Solar panels are shown during IMPA's November 2020 ribbon-cutting ceremony at its new park in the 900 block of North McMinn Road in Centerville. File photo by Jordan Auker.

2 meetings addressing short-term, long-term guidelines

Noting a growing interest in cultivating solar energy, including a proposal for a new solar park being considered this week, Wayne County officials also are working on new guidelines for future projects.

Proposal for new solar park

During an Oct. 13 public hearing offered by Wayne County Board of Zoning Appeals, Indiana Municipal Power Agency and applicant Chris Sanders will request a variance of use to operate a 27.73-acre solar park at 4752 Gates Road in Centerville.

The hearing is set for 6 p.m. Thursday in Wayne County Administration Building, 401 E. Main St., Richmond.

IMPA also will ask for a variance from development standards to allow an increase in the height of the park’s fence.

IMPA already owns the nearly 140 acres of land where the approximately 13,290 solar panels would be installed, said Niki Dick, IMPA’s senior director of marketing communications.

Dick said that while the address is in Centerville, the property is within Richmond’s electric service territory, and it is near an existing Richmond point of interconnection. Since it’s in Richmond’s fringe area, Wayne County officials will make the decision.

Pending all necessary approvals, construction could start on the park in an estimated 6 to 10 months, with the park coming online in 18-24 months, Dick said.

The park’s expected capacity would be 6.125 MW-AC.

Related solar park documents can be found through the county’s planning and zoning department in the administration building.

In addition to IMPA’s request, five other items are on the BZA agenda related to projects proposed by small business owners or homeowners.

Those projects are in the 17600 block of Frank Myers Road in Cambridge City, the 7400 block of Sugar Grove Road in Economy, the 11300 block of North Centerville Road in Williamsburg, and the 4500 block of North U.S. 35 in Richmond.

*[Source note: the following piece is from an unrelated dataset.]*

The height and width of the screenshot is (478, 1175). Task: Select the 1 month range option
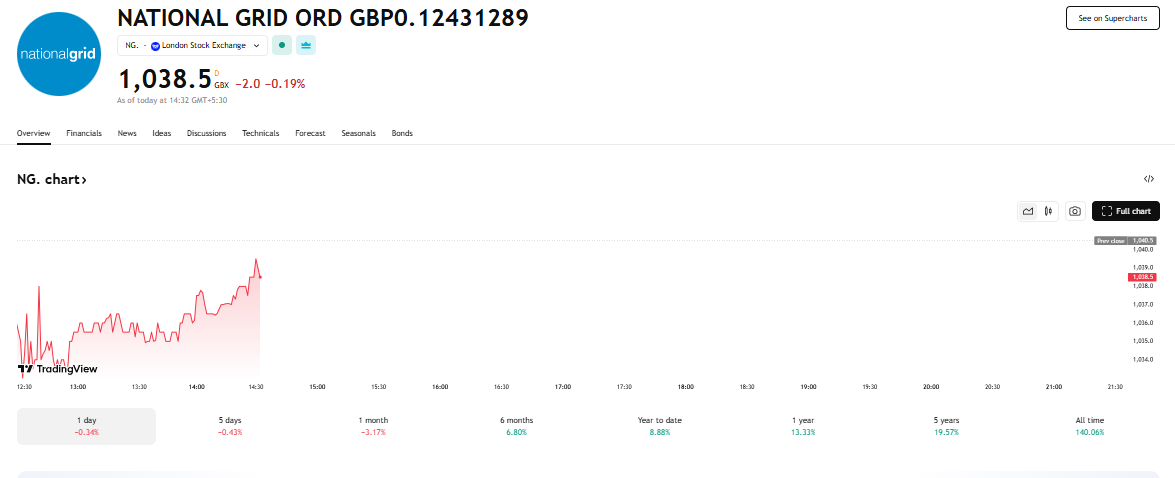[374, 426]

A legal ad containing more details about each proposal was published in the Sept. 28 edition of Western Wayne News and can be found at

County ordinance

As part of their recent meetings, Wayne County Advisory Plan Commission members (Gary Saunders, Theresa Scruggs, Dan Phelps, Ken Paust, Steve Becker, Gordon Moore and Dan Hollenberg) have been discussing regulations for solar parks.

They have another special meeting planned for 6 p.m. Friday, Oct. 14, to discuss solar park regulations, and have a regular meeting on Oct. 20. Another meeting might take place Oct. 27 to finalize details before a public hearing that could be as soon as Nov. 17.

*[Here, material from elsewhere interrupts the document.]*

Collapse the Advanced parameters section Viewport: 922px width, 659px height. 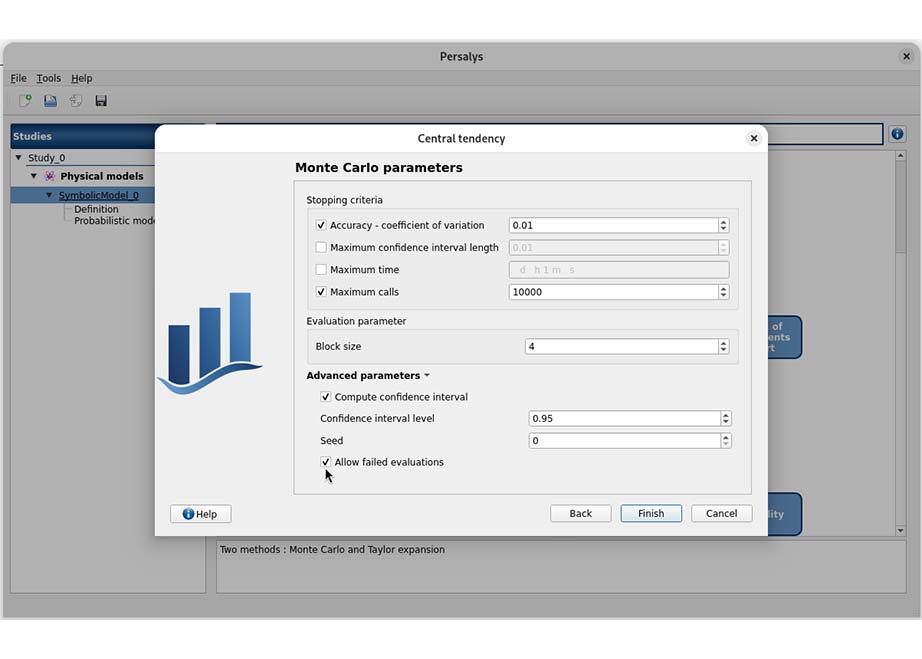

Plan commission is using Indiana’s default standards in Senate Enrolled Act 411 and Randolph County’s Solar Energy Systems Siting Regulations, a 43-page document, as their frames of reference.

Paust said he thought it would be efficient to evaluate Randolph County’s plan as a starting point and discuss potential revisions before local adoption.

Members have been discussing guidelines for solar parks, considering factors such as setbacks, buffer, height, ground maintenance, fencing, burying cables, glare and signals, sound, drainage and water ways, decommissioning and site restoration.

For instance, members reached consensus at their Sept. 29 meeting that panels must be at least 250 feet from the closest part of any home, with a goal of improving neighbor relationships. That’s a larger setback distance than what Randolph County requires.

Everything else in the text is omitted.